Il y a peu de changements par rapport aux facteurs de risque identifiés en 2001. Si l’on se réfère à l’analyse de la littérature, l’immobilité doit toujours être considérée comme un facteur de risque prédictif d’escarre (grade B). La dénutrition est possiblement un facteur de risque (grade C)… Sur ce point, même si le niveau de preuve est faible, la prise en charge est indispensable.
Les échelles de risque sont à utiliser (l’échelle de Braden reste la plus pertinente). « Elles constituent une aide à la décision mais doivent toujours être pondérées par le jugement clinique de l’équipe soignante » a souligné S. Willebois (Limoges). L’évaluation du risque d’escarres et sa prise en charge doivent se faire dès l’admission.
Support et/ou accessoire.
Que ce soit en prévention ou en cas de présence d’escarre, les données de la littérature, rapportées par le Dr J.-M. Rochet (Boisisse-le-Roi) montrent qu’un matelas en mousse est supérieur à un matelas standard (grade A) ; qu’un matelas à air alterné réduit l’incidence des escarres talonnières par rapport à un support viscoélastique… Mais que les escarres qui surviennent dans ce cas sont plus sévères (grade A). Toujours sur les escarres talonnières : un lit à perte d’air est plus efficace qu’un matelas à air pulsé mixte (grade A).
════════════════
CONSIGNES DE TRAVAIL: Relevez tel quel, dans l'extrait sur les escarres, le passage qui s'ouvre sur les mots « Les échelles de » et se clôt sur « Support et/ou accessoire. ». Les lignes ci-dessous n'ont aucun lien avec l'extrait.

DONNÉES FOURNIES:
════════════════
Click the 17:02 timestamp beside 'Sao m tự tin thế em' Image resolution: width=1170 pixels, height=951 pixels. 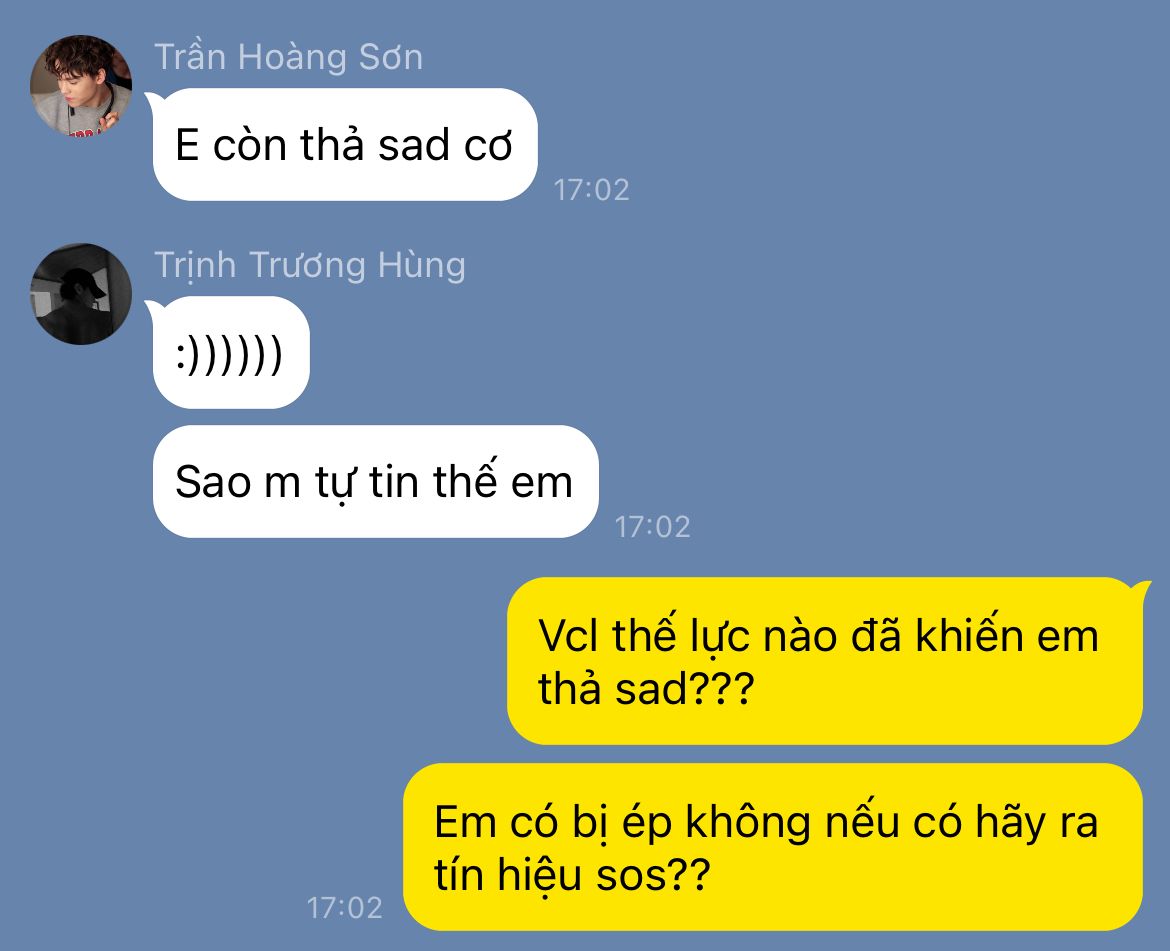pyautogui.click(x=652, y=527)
════════════════
RÉPONSE ATTENDUE:
Les échelles de risque sont à utiliser (l’échelle de Braden reste la plus pertinente). « Elles constituent une aide à la décision mais doivent toujours être pondérées par le jugement clinique de l’équipe soignante » a souligné S. Willebois (Limoges). L’évaluation du risque d’escarres et sa prise en charge doivent se faire dès l’admission.
Support et/ou accessoire.